At the same time, my uncle was probably one of the saddest people I've met, a fact which I've only come to realize recently. My late maternal grandfather was a strict disciplinarian who lived and suffered through the war. He was also a man, unfortunately, who was prone to violent acts, and who had a verbally abusive streak. I've always suspected my uncle might be gay; it was obvious from the way he walked and the way he talked that there was something different about him. My grandfather saw this as well, and he would often beat my uncle for this. My mother recalled to me one time, tears in her eyes, how my grandfather would throw ice cold water at my uncle every morning before dawn to get him to wake up. The abuse did not end there; he would also beat him black and blue at times, in front of my aunts and my other uncle. This cycle went on for years, even well into my uncle's college days, until he finally had enough, and moved in with a few friends.
It is always disheartening to hear of such anger and sadness in one's family. When I was younger, maybe 14 or 15 years old, I held my family sacred and blemish free. We might not be too wealthy but we made up for it by dint of moral superiority. But with age comes the destruction of naivete and the inevitable realization that one is stuck with drunkards, sycophants, the hopeless, the dreamless, the wayward, the agnostic, the irresponsible, the fiscally irresponsible, the arrogant, the belligerent, and, at times, just plain assholes. In the same way, the Church is also a collection of misfits with histories just as long and as scandalous at times. Maybe the family is still sacred, but not by dint of being a spotless image of Heaven above, but because it contains, at once, the familiar and the otherworldly. I can choose to love these misfits, my fellow sinners, and perhaps that is what makes the difference.

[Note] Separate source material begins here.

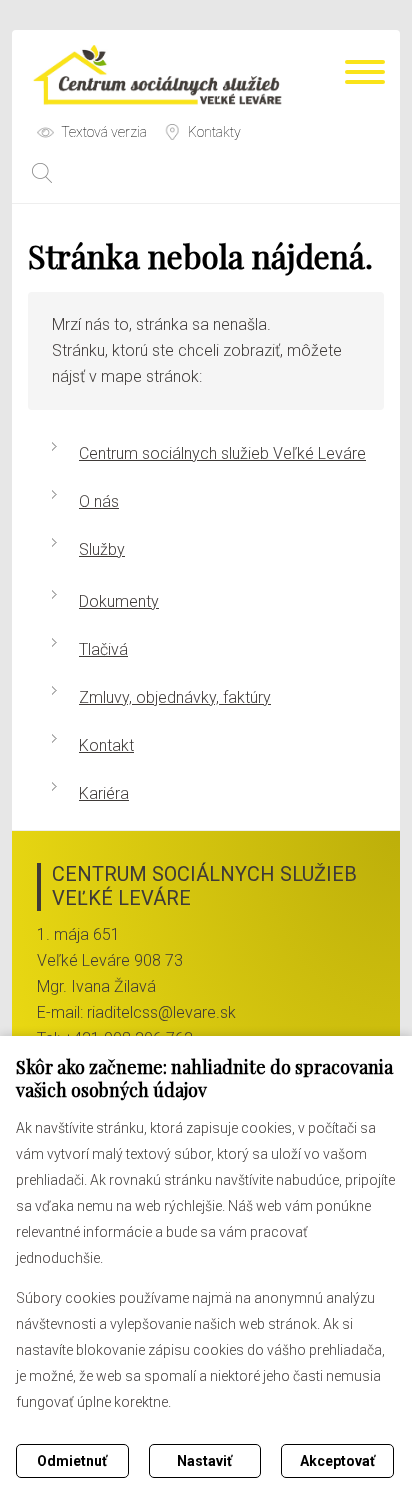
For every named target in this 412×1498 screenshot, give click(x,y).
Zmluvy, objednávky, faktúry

Twenty three years after my grandfather's death, I am reminded of the fact that it was my uncle-- the same who had been the object of his cruel maltreatment-- who, in the end, had him buried. Grandpa was laid out in a plot of land in one of Metro Manila's most beautiful cemeteries, all paid for by my uncle. Today, I realize that I still have a lot of unresolved issues; I am lustful, I am proud, but most of all, I have a tendency to despair. I can only pray that I would have the same strength and moral fortitude to love, forgive, and maybe even forget, everything wrong that has been done to me, at the very end.